PROBLEM DETAILS:
Give everything from the line containing "Describe the element" down through the line containing "at that location." as a numbered list, omitting blank lines and the pictures.

SOURCE DATA:
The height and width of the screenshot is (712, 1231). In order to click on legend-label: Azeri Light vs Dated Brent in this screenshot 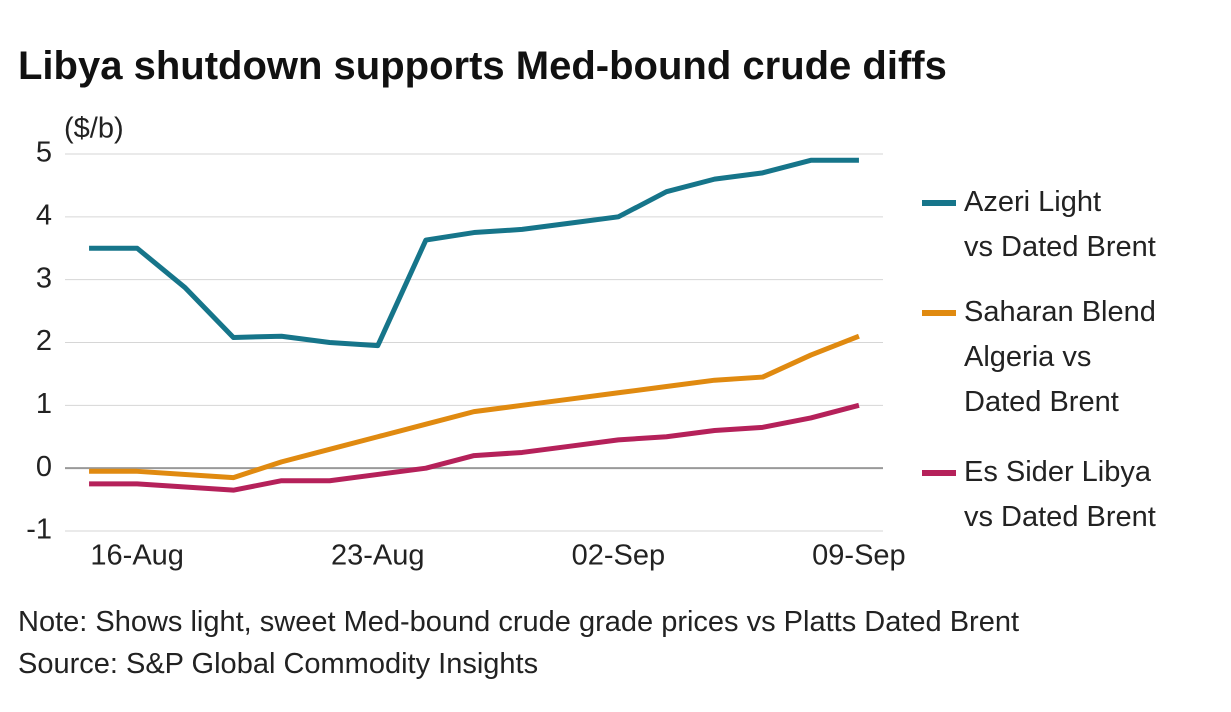, I will do `click(1060, 224)`.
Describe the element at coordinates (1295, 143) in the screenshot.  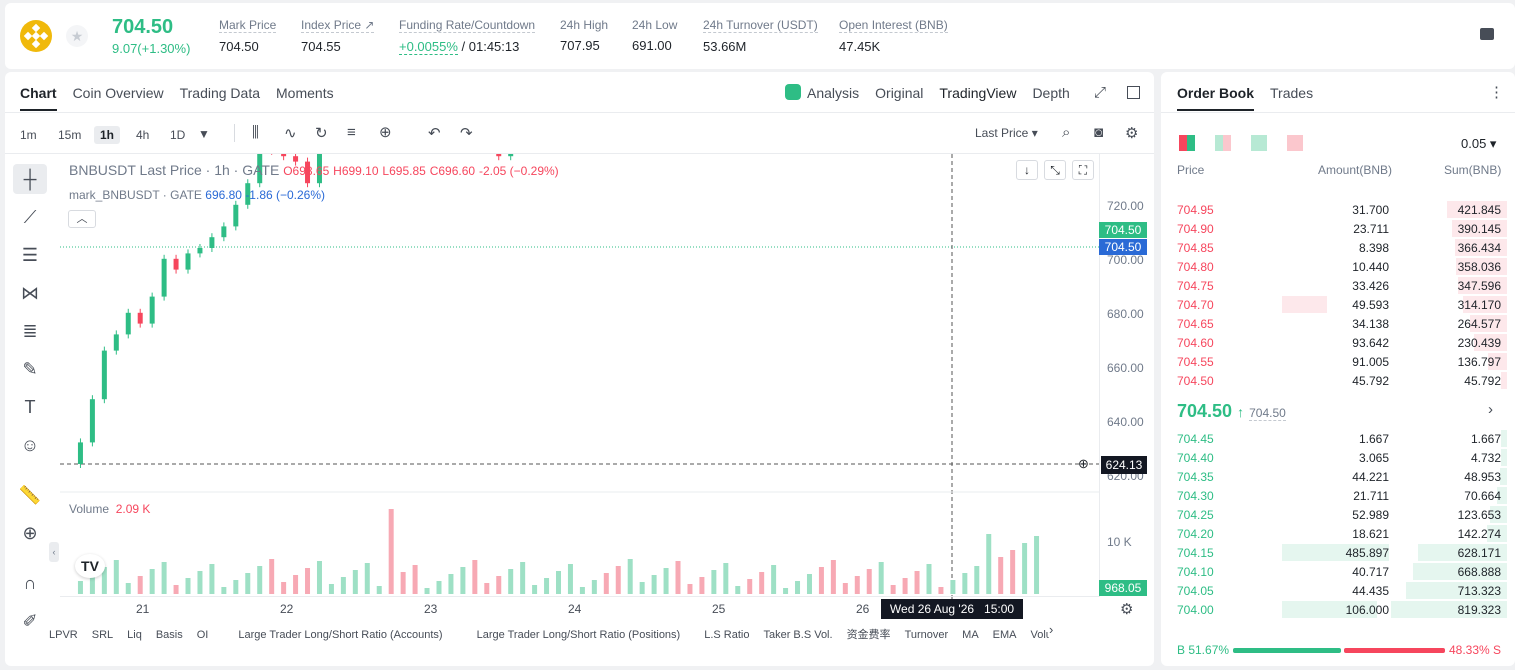
I see `view-asks-icon` at that location.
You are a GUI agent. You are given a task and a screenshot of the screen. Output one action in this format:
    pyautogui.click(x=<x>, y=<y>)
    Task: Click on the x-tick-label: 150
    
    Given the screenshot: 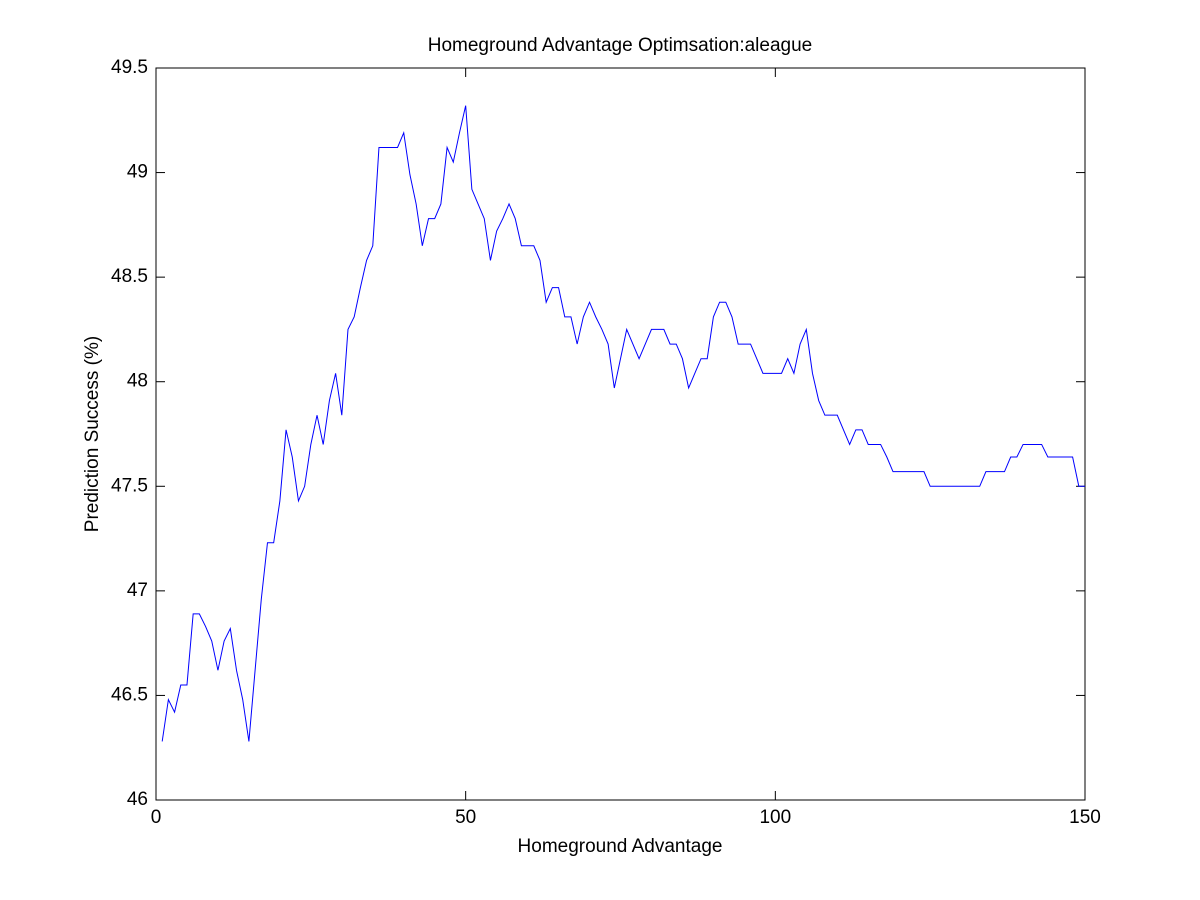 What is the action you would take?
    pyautogui.click(x=1085, y=818)
    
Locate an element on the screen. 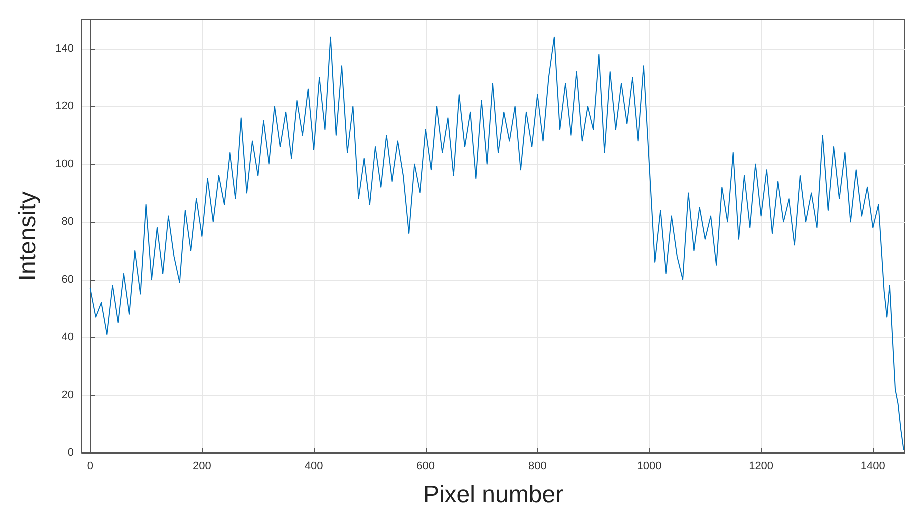 Image resolution: width=915 pixels, height=520 pixels. x-tick-label: 600 is located at coordinates (426, 466).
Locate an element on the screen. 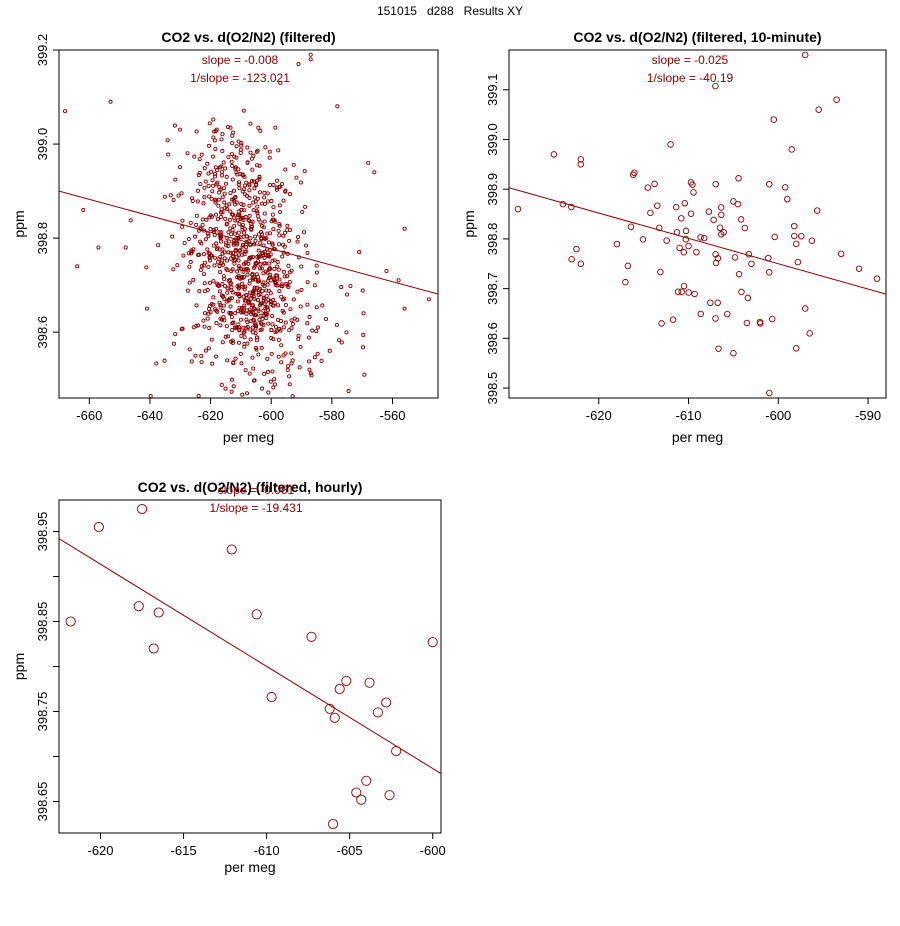 The height and width of the screenshot is (926, 900). y-tick-label: 398.95 is located at coordinates (42, 532).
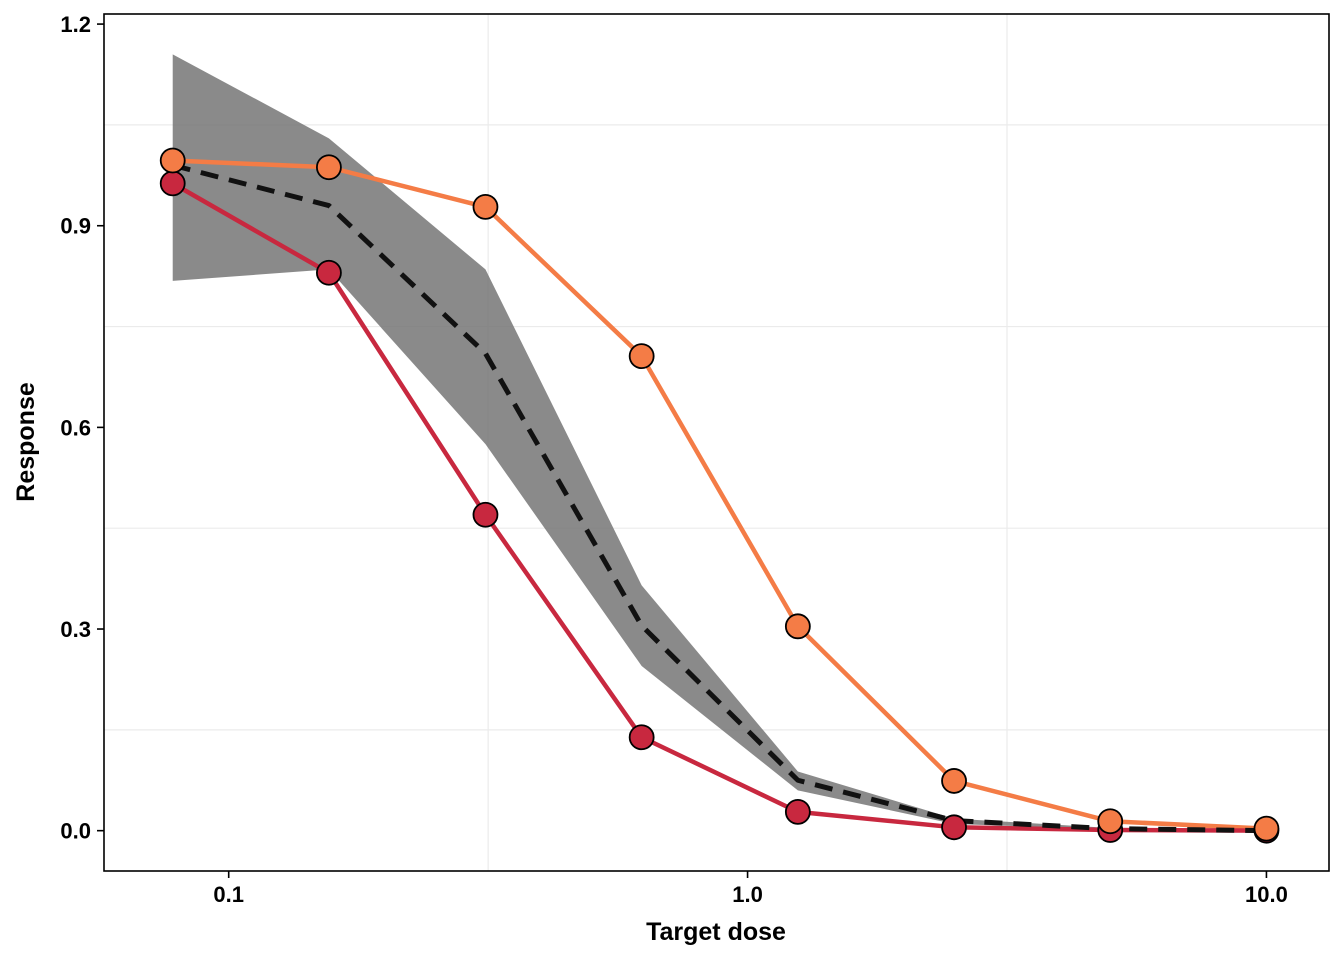  What do you see at coordinates (1266, 894) in the screenshot?
I see `x-tick-label: 10.0` at bounding box center [1266, 894].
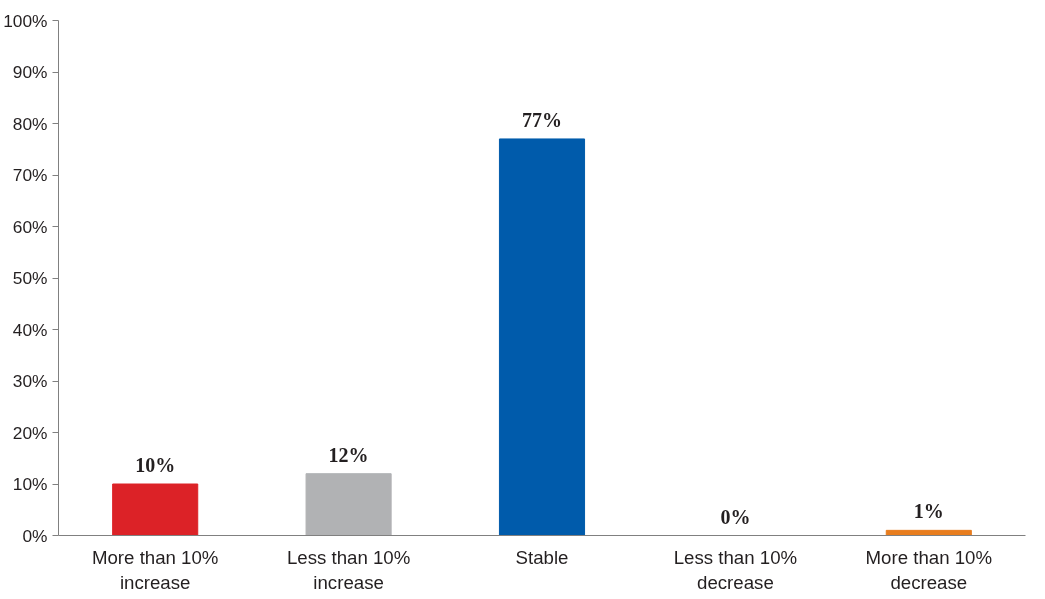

WRITTEN ANSWER:
1. Describe the element at coordinates (1295, 143) in the screenshot.  
2. I see `view-asks-icon` at that location.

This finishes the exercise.